Initialization done by diskboot.

The main script for initializing the system is /etc/system/sysinit; you usually keep local system initialization files in the /etc/rc.d directory. For example, if you want to run extra commands at startup on a node, say to mount an NFS drive, you might create a script file named rc.local, make sure it's executable, and put it in the /etc/rc.d directory. For more information, see the description of rc.local later in this chapter.

Here's what diskboot does:

  1. It starts the system logger, slogger. Applications use slogger to log their system messages; you can use sloginfo to view this log.
  2. Next, diskboot runs seedres to read the PnP BIOS and fill procnto's resource database.
  3. Then, diskboot starts pci-bios to support the PCI BIOS.
  4. After that, diskboot starts devb-eide or other disk drivers.

    Note: If you want to pass any options to devb-eide or other drivers, pass them to diskboot in your buildfile.

  5. Next, diskboot looks for filesystems (i.e. partitions and CDs) to mount, which it does by partition type. It recognizes:

    These are mounted as /fs/cdx for CD-ROMs, and /fs/hdx-type-y, where x is a disk number (e.g. /fs/cd0, /fs/hd1), and y is added for uniqueness as it counts upwards. For example, the second DOS partition on hard drive 1 would be /fs/hd1-dos-2.

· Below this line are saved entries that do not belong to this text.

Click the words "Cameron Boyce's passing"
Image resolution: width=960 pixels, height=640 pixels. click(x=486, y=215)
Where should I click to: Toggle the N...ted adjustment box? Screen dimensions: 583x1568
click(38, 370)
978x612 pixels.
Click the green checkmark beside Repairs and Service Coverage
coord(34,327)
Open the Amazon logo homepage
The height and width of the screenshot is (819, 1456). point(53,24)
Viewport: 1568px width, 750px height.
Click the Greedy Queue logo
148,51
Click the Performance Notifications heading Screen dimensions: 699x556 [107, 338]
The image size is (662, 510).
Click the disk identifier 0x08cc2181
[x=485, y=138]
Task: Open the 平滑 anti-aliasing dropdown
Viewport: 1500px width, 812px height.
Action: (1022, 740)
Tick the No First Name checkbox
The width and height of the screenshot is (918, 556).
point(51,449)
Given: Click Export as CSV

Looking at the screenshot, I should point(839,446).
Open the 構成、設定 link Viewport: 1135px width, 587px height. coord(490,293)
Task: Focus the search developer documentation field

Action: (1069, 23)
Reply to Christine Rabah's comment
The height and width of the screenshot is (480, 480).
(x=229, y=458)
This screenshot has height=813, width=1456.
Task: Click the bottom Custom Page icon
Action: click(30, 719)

    By default, one QNX 4 partition is mounted as / instead. This is controlled by looking for a .diskroot file on each QNX 4 partition. If only one such partition has a .diskroot file specifying a mountpoint of /, that partition is unmounted as /fs/hdx-type-y and is then mounted as /; if more than one is found, then diskboot prompts you to select one.

    The .diskroot file is usually empty, but it can contain some commands. For more information, see below.

  6. Optionally, diskboot runs the fat embedded shell, fesh.
  7. Next, diskboot starts the console driver, devc-con-hid (QNX Momentics 6.3.0 Service Pack 3 or later), or devc-con (earlier releases). They're similar, but devc-con-hid supports PS2, USB, and all other human-interface devices.
  8. Finally, diskboot runs the main system-initialization script, /etc/system/sysinit.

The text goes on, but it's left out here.